The Session Pool That Didn’t Need to Exist

Or: 329 Lines of Session Management Walk Out the Door and Nobody Misses Them

There’s a pattern in software engineering that I think about a lot. You build something that handles complexity. Then the complexity changes. And now you’re maintaining infrastructure for a problem you no longer have.

This is the story of sessions.json, which was a multi-session cache with hash-based keys, idle timeouts, daily rotation at 4am, atomic temp-file persistence, and expire callbacks. It got replaced by session_id.txt, which contains one string. The diff was -398 lines, +234 lines. The system got more reliable by becoming dumber.

I have a lot of feelings about this.

*Instruction A*. Take the lines of the listing from the one holding "Describe the element at coordinates (999, 303)" through the one holding "so click(x=87, y=1312).", inclusive, and switch "screenshot" to "capture". Write those lines out again with nothing else changed.

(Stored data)
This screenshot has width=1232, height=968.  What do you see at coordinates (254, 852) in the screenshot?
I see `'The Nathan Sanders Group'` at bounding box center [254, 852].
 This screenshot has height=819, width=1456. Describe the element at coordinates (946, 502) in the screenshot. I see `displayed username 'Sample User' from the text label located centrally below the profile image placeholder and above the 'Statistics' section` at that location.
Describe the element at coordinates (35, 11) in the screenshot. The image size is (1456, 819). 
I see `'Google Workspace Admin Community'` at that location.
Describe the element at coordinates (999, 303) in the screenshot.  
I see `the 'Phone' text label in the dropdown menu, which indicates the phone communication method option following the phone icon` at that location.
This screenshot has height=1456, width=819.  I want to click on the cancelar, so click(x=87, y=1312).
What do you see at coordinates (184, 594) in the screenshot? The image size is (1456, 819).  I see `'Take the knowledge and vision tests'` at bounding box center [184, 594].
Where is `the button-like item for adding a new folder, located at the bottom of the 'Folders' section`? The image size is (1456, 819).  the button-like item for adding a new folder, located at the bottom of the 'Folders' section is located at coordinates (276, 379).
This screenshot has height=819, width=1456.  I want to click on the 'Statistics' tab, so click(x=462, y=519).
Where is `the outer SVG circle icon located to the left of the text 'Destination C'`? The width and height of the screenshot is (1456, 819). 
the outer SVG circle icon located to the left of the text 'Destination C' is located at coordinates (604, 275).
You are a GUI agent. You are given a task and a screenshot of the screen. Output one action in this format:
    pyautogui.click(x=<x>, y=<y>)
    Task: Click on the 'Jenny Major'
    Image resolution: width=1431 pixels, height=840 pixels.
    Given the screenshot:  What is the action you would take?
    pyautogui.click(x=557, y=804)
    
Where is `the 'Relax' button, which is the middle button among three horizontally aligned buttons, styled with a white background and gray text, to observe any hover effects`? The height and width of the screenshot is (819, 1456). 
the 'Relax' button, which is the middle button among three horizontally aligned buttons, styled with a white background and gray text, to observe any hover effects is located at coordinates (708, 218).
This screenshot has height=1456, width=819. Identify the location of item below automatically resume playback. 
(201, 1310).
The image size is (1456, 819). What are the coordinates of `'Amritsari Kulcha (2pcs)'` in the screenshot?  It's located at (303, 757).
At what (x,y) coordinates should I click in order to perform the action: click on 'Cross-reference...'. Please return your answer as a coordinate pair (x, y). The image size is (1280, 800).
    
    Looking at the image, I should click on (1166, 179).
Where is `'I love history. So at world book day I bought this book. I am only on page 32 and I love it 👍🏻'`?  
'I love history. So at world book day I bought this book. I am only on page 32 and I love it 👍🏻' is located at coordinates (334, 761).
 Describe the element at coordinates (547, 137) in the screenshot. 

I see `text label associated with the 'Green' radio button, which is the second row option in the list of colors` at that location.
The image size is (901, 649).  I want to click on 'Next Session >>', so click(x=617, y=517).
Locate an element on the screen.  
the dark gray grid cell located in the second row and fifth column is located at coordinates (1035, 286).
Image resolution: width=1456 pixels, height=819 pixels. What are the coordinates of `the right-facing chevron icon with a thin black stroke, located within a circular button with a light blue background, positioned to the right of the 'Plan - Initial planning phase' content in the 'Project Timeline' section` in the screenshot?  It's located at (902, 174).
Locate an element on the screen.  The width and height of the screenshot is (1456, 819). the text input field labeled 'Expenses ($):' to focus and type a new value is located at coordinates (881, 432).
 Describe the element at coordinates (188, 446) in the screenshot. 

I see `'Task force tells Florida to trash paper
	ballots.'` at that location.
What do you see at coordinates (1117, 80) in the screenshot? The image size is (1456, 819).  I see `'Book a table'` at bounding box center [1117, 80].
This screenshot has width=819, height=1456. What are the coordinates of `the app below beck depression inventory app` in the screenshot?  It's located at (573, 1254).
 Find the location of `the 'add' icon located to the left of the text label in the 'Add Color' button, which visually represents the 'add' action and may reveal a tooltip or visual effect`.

*Instruction B*. Reproduce the session pool post word for word between "The Session Pool" and "no longer have.", inclusive.

*Written solution A*.
Describe the element at coordinates (999, 303) in the capture.  
I see `the 'Phone' text label in the dropdown menu, which indicates the phone communication method option following the phone icon` at that location.
This capture has height=1456, width=819.  I want to click on the cancelar, so click(x=87, y=1312).

*Written solution B*.
The Session Pool That Didn’t Need to Exist

Or: 329 Lines of Session Management Walk Out the Door and Nobody Misses Them

There’s a pattern in software engineering that I think about a lot. You build something that handles complexity. Then the complexity changes. And now you’re maintaining infrastructure for a problem you no longer have.